题解 141 | #试卷完成数同比2020年的增长率及排名#

【场景】：等级值百分比

【分类】：专用窗口函数、多表连接

分析思路

难点：

长整型的数据类型要求不能有负号产生，用cast函数转换数据类型为signed。

（1）统计2020年上半年各类试卷的做完次数

• [条件]：where date(start_time) between '20200101' and '20200630'
• [使用]：group by

（2）统计2021年上半年各类试卷的做完次数

• [条件]：where date(start_time) between '20210101' and '20210630'
• [使用]：group by

（3）统计2020上半年做完次数排名

• [使用]：rank()

（4）统计2021上半年做完次数排名

• [使用]：rank()

（5）统计每个用户增长率、做完次数排名变化，按增长率和21年排名降序输出

使用左连接相当于where条件exam_cnt_20 is not null

• [条件]：exam_cnt_21 is not null
• [使用]：left join

注意： 1.增长率计算公式：(exam_cnt_21-exam_cnt_20)/exam_cnt_20 2.做完次数排名变化（2021年和2020年比排名升了或者降了多少） 3.计算公式：exam_cnt_rank_21-exam_cnt_rank_20 4.条件：exam_cnt_20、exam_cnt_21都不为空 5.长整型的数据类型要求不能有负号产生，所以用cast函数转换数据类型为signed。如果不用cast函数两数相减时一旦产生负数会报错：BIGINT UNSIGNED（长整型数字无符号）。所以要转换数据类型为signed类型，保证产生负数也不会报错。对比增长率，明明相减的时候它也会产生负数，为什么就不用cast处理呢？

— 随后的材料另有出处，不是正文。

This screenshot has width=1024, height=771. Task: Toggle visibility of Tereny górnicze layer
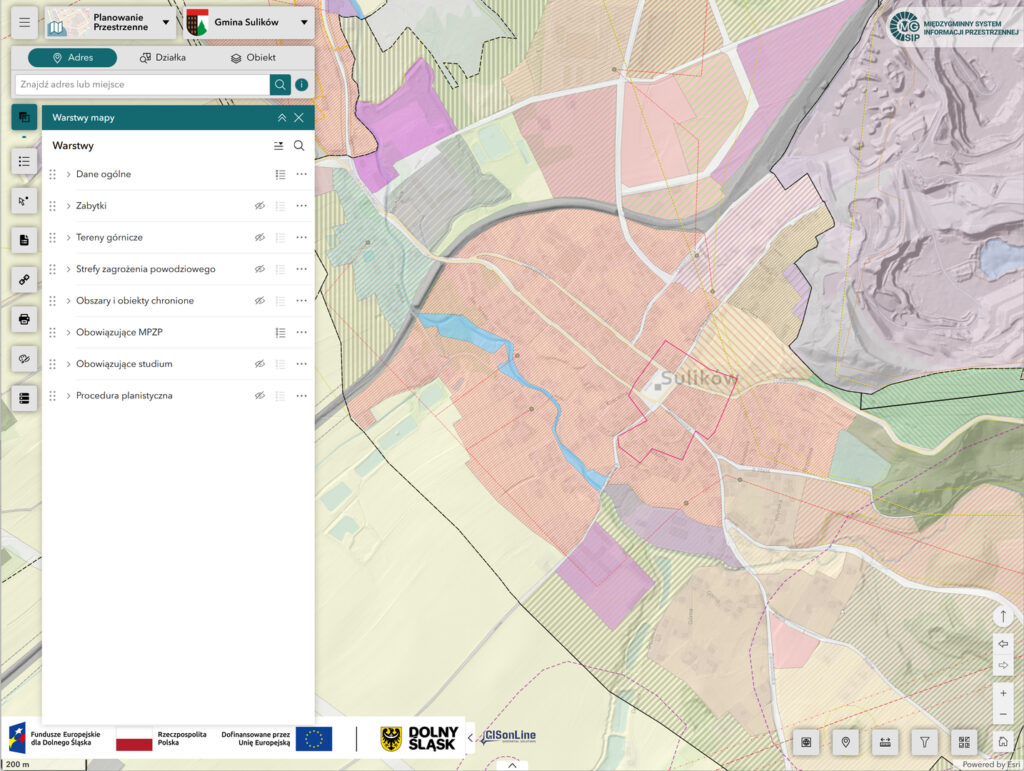[259, 238]
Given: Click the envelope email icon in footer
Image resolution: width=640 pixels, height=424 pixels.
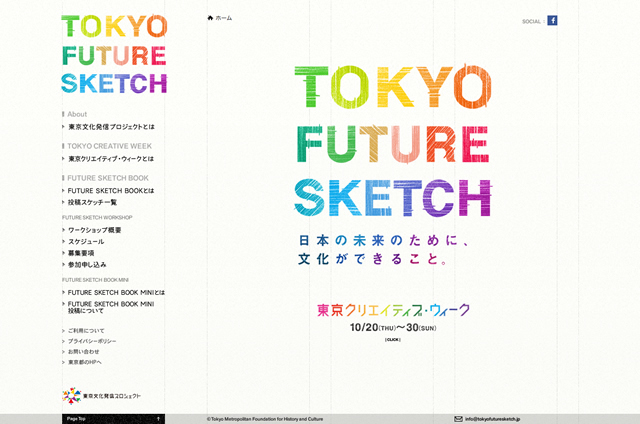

因为round函数对正数、负数都可以做处理。

扩展

前往查看： MySQL 窗口函数

求解代码

方法一

with子句

with 
    main as(
        #2020年上半年各类试卷的做完次数
        select
            tag,
            '2020' as start_year_20,
            count(start_time) as exam_cnt_20
        from examination_info a,exam_record b
        where a.exam_id = b.exam_id
        and 7 > month(start_time)
        and year(start_time)=2020
        and submit_time is not null
        group by tag
    ),
    attr as(
    #2021年上半年各类试卷的做完次数
        select
            tag,
            '2021' as start_year_21,
            count(start_time) as exam_cnt_21
        from examination_info a,exam_record b
        where a.exam_id = b.exam_id
        and date(start_time) between '20210101' and '20210630'
        and submit_time is not null
        group by tag
    ),
    main1 as(
        #2020上半年做完次数排名
        select
            tag,
            start_year_20,
            exam_cnt_20,
            rank() over (partition by start_year_20 order by exam_cnt_20 desc) as exam_cnt_rank_20
        from main
    ),
    attr1 as(
        #2021上半年做完次数排名
        select
            tag,
            start_year_21,
            exam_cnt_21,
            rank() over (partition by start_year_21 order by exam_cnt_21 desc) as exam_cnt_rank_21
        from attr
    )

#计算2021年上半年各类试卷的做完次数相比2020年上半年同期的增长率（百分比格式，保留1位小数），以及做完次数排名变化，按增长率和21年排名降序输出
select
    tag,
    exam_cnt_20,
    exam_cnt_21,
    concat(round(100*(exam_cnt_21-exam_cnt_20)/exam_cnt_20,1),'%') as growth_rate,
    exam_cnt_rank_20,
    exam_cnt_rank_21,
    cast(exam_cnt_rank_21 as signed)-cast(exam_cnt_rank_20 as signed) as rank_delta
from main1
left join attr1 using(tag)
where exam_cnt_21 is not null
order by growth_rate desc, exam_cnt_rank_21 desc

方法二

多表连接

select
    tag,
    exam_cnt_20,
    exam_cnt_21,
    concat(round(100*(exam_cnt_21-exam_cnt_20)/exam_cnt_20,1),'%') as growth_rate,
    exam_cnt_rank_20,
    exam_cnt_rank_21,
    cast(exam_cnt_rank_21 as signed)-cast(exam_cnt_rank_20 as signed) as rank_delta
from(
    #2020上半年做完次数排名
    select
        tag,
        start_year_20,
        exam_cnt_20,
        rank() over (order by exam_cnt_20 desc) as exam_cnt_rank_20
    from(
        #2020年上半年各类试卷的做完次数
        select
            tag,
            '2020' as start_year_20,
            count(start_time) as exam_cnt_20
        from examination_info a,exam_record b
        where a.exam_id = b.exam_id
        and date_format(start_time,'%Y%m%d') between '20200101' and '20200630'
        and submit_time is not null
        group by tag
    ) main
) main1
left join(
    #2021上半年做完次数排名
    select
        tag,
        start_year_21,
        exam_cnt_21,
        rank() over (order by exam_cnt_21 desc) as exam_cnt_rank_21
    from(
        #2021年上半年各类试卷的做完次数
        select
            tag,
            '2021' as start_year_21,
            count(start_time) as exam_cnt_21
        from examination_info a,exam_record b
        where a.exam_id = b.exam_id
        and substring(start_time,1,10) between '2021-01-01' and '2021-06-30'
        and submit_time is not null
        group by tag
    ) attr
) attr1 using(tag)
where exam_cnt_21 is not null
order by growth_rate desc, exam_cnt_rank_21 desc